糖尿病診断時のHbA1c、表記方法を変更- 来年度から国際基準に

日本糖尿病学会、日本糖尿病協会、日本糖尿病対策推進会議の3団体は20日、共同で記者会見を開き、糖尿病の診断基準の一つで、特定健診の検査項目にも用いられる「HbA1c」(ヘモグロビンA1c)に関し、診療などで記載する際の表記方法を、国外で広く使われている「NGSP値」に2012年度から改めると発表した。医師や患者の混乱を避けるための経過措置として、しばらくは現行の「JDS値」を併記する。

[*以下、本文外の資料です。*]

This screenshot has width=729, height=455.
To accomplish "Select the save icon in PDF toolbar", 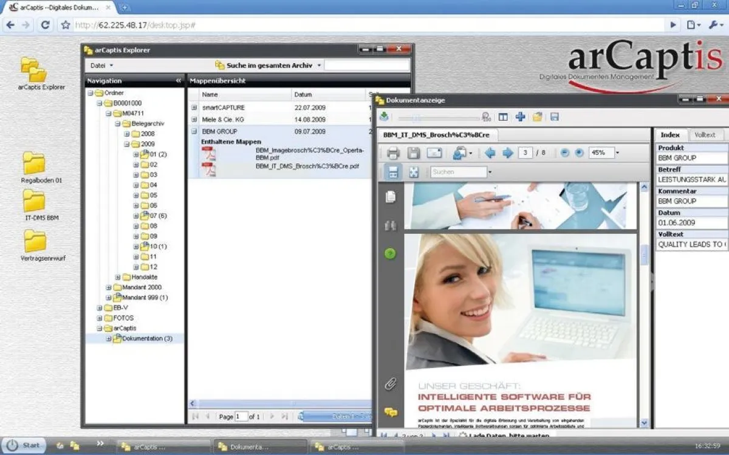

JDS値は日本独自の基準で、NGSP値マイナス約0.4ポイント。門脇孝・日本糖尿病学会理事長によると、「日本からの情報が国外で無視されたり、国外からの情報が国内で誤って判断されたりする可能性があった」という。
特定健診・特定保健指導でヘモグロビンA1cの値を記す際の対応は、厚生労働省の「保険者による健診・保健指導等に関する検討会」などで議論されている。12年度は引き続きJDS値を用いることになっており、診療の際の取り扱いとの間に、4月から差が生じることになる。
この日の会見で、日本糖尿病対策推進会議に幹事団体として参加している日本医師会の今村聡常任理事は、「非常に複雑な状況になる」と指摘し、「現場の診断や治療、患者さんへの説明に混乱を生じないよう、きちんとした周知が大事」と強調した。
また清野裕・日本糖尿病協会理事長は、NGSP値になって約0.4ポイント高く表記されたヘモグロビンA1cを、患者が誤って解釈する危険性を指摘。「自分のヘモグロビンA1cが悪くなったと誤解したり、もう少し悪くてもよかったのかということになったりすると、大変なことになる」と述べた。

【キャリアブレイン】


厚労省で検討会をやっているのに専門学会が決めたという点に非常に注目します。専門家の意見は重いはずです。